If not for schadenfreude, I'd be crying all the time.
Posted by: Anonymous | August 6, 2004 01:59 PM
Agree on the editing, it sucked. I'm not sure any frame was even stable, let along lasting for more than 15 seconds. It was exhausting watching it, though I kind of enjoyed the story.
The scene where Bourne swipe's the CIA case officer's Treo and pops some kind of bug into it was a blur, and it was obviously meant to be, but I was kind of interested in seeing it so it bugged (no pun intended) me.
I guess the conventional wisdom is to blame it on MTV. Whatever the blame, it sucks.

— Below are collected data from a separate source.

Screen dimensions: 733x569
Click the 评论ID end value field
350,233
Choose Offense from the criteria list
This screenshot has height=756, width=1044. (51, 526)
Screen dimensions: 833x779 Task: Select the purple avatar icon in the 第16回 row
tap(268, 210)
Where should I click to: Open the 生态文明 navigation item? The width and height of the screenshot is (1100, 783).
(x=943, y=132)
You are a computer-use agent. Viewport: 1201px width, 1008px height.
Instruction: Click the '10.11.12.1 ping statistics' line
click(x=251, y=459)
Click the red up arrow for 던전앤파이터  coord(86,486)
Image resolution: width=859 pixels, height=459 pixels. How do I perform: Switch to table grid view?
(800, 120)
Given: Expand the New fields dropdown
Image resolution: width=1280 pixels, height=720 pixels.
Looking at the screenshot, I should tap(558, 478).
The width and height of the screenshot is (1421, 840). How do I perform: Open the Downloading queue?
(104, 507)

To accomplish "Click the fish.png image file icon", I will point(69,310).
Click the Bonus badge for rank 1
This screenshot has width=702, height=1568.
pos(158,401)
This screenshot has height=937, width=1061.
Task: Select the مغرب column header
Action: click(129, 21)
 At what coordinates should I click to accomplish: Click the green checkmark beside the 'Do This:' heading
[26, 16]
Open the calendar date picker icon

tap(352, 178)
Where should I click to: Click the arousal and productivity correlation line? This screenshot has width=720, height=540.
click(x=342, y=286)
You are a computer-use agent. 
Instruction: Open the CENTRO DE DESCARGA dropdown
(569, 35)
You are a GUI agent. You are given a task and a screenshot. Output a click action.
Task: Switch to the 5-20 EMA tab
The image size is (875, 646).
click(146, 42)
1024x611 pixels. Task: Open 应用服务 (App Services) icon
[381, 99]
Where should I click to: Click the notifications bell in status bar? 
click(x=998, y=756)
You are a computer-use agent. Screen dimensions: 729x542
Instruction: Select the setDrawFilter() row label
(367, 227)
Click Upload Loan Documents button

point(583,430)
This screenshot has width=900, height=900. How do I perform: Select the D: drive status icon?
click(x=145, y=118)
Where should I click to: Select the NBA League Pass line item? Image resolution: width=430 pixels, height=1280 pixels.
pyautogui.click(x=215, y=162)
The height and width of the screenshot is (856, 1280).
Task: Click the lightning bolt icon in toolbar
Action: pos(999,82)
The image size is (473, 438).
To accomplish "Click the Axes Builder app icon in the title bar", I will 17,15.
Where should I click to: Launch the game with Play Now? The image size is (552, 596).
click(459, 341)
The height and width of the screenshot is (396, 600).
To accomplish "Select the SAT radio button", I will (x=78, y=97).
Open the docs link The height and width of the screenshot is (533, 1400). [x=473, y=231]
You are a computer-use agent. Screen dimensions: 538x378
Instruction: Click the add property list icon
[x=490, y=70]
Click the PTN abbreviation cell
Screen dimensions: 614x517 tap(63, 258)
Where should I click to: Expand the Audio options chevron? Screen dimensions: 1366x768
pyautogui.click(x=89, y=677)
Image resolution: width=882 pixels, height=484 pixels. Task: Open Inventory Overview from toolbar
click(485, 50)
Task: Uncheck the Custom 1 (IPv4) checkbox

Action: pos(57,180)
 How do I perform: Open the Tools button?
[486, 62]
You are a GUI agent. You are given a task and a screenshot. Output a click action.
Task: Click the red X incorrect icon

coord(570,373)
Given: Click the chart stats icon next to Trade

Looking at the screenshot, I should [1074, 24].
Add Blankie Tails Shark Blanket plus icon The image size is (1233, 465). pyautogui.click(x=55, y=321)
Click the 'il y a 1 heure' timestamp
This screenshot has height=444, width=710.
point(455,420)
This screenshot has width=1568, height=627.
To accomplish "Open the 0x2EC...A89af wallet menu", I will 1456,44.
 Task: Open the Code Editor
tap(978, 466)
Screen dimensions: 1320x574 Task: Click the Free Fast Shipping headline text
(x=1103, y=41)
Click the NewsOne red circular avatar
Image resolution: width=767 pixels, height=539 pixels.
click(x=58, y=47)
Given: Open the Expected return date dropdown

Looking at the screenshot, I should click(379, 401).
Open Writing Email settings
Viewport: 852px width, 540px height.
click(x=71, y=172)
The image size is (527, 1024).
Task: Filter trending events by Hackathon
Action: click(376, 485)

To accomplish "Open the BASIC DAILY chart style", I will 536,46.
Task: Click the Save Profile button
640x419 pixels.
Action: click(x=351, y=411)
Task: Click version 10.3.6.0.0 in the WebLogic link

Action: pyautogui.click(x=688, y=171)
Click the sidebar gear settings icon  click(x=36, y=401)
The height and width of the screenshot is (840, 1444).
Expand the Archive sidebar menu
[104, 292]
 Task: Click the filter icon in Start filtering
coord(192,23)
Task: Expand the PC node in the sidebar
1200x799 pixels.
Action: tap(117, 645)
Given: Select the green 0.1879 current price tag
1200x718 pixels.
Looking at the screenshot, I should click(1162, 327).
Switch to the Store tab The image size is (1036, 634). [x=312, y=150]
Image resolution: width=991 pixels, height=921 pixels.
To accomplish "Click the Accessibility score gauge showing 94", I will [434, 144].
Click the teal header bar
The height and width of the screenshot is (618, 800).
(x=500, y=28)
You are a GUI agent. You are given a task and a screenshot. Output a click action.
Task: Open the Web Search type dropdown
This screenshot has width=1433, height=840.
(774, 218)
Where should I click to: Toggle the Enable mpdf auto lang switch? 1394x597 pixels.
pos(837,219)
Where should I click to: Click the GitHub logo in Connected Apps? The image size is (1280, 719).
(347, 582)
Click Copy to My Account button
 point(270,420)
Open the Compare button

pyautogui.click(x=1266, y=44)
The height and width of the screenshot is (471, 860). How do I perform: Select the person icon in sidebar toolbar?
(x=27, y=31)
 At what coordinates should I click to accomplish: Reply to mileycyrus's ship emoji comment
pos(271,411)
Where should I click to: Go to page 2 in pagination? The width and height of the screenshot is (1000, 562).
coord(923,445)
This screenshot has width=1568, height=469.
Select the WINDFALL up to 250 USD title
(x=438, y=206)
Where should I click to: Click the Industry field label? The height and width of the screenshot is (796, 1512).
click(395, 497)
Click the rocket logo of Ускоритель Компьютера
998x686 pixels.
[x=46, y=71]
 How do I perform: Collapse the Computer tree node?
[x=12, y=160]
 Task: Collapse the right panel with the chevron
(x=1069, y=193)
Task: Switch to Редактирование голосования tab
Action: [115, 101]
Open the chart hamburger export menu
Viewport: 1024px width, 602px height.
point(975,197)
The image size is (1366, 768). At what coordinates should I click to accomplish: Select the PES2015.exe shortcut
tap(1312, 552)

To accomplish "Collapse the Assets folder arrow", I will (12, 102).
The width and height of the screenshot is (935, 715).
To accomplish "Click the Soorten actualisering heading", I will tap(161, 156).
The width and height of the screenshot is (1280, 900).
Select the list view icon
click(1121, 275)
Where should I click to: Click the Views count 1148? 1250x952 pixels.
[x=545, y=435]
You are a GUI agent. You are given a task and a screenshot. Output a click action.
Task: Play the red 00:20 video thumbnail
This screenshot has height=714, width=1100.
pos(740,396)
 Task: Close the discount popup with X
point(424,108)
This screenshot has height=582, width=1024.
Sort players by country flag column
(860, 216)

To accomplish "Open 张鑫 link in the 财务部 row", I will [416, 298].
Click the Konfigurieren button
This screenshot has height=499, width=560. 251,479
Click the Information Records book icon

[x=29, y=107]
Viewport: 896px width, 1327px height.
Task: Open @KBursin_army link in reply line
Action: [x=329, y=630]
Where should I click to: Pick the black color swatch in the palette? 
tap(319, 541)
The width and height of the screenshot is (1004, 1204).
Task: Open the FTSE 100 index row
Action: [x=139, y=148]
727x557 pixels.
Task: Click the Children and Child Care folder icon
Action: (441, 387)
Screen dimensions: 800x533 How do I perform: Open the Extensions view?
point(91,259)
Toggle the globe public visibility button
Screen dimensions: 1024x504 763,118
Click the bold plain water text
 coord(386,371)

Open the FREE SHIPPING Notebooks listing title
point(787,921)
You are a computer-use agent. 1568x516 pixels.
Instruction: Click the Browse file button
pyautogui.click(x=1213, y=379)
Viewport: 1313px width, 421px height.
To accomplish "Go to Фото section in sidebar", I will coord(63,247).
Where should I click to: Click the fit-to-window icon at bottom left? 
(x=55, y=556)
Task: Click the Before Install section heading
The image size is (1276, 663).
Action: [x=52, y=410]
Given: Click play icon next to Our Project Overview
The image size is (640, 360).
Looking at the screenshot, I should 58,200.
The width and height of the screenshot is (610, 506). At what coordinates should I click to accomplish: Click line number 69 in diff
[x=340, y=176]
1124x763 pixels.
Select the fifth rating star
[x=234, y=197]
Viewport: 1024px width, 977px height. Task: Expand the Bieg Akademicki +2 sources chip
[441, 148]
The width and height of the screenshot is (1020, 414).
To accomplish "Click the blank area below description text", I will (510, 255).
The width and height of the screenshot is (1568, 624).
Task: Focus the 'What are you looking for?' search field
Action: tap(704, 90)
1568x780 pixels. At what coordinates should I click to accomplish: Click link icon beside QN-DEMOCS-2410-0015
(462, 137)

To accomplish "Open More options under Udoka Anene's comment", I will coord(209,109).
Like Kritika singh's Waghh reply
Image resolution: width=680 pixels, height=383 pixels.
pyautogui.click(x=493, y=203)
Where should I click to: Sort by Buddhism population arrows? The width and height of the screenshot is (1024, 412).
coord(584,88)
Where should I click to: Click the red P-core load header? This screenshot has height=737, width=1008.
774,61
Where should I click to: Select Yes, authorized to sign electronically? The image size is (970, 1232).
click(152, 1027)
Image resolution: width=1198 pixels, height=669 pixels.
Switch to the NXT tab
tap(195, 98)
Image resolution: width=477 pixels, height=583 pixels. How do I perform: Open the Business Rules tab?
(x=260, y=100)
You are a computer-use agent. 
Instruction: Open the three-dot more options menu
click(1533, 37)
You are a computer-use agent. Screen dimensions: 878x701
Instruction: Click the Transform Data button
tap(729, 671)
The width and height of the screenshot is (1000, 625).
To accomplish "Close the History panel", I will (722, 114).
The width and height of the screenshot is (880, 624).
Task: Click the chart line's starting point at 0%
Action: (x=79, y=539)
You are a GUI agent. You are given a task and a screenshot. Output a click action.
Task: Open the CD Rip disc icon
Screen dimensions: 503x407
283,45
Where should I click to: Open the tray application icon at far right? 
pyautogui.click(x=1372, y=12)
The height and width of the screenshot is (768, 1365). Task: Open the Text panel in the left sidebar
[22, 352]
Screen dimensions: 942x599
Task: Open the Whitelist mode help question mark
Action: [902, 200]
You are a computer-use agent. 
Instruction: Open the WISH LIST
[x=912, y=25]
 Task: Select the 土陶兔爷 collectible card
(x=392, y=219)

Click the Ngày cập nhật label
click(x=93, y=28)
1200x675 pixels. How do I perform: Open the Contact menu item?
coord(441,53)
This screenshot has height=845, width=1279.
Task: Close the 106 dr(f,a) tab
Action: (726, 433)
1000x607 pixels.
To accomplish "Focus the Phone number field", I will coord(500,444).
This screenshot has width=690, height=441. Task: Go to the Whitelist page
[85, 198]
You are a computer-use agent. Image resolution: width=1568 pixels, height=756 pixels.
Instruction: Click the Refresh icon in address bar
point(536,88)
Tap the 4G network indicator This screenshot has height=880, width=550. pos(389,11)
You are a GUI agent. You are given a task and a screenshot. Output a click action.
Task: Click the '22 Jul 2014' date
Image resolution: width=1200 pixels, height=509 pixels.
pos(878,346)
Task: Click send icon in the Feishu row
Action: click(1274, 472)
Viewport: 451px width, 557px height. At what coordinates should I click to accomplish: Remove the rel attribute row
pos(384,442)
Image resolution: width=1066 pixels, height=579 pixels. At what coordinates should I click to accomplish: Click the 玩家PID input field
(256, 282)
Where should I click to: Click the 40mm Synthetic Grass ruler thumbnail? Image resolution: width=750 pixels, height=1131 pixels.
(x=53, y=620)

Posted by: dave rogers | August 6, 2004 02:29 PM
Hey, Dave! The car chase was a too-wide smudge on a decent movie. Annoying, annoying, annoying.
And I agree about the close-quarters fight too. It seems at first, when they do that, that they're hiding bad choreography, but I think it's another kind of stupidity. You can't shoot a cool-ass fight like a "Law and Order" scene, even if bouncy-cam helps give the movie "immediacy" or something.
Ever see the Madonna video "Ray of Light?" Same problem. Madonna's dancing, but they show it in this jerky stop-motion style cause it looks cool or whatever. You do /not/ try to improve on Madonna's dancing. She's no Jackson, but the way she moves is a core value proposition, you know?
Posted by: Jed | August 9, 2004 07:52 PM
I thought the car chase was done that way to give the audience the "feel" of it. If you were driving at the speed he was driving, and driving down the wrong side of the highway sometimes in that situation, you'd be distracted, hyped-up, confused, seeing things in a blur, and generally screwed up, too.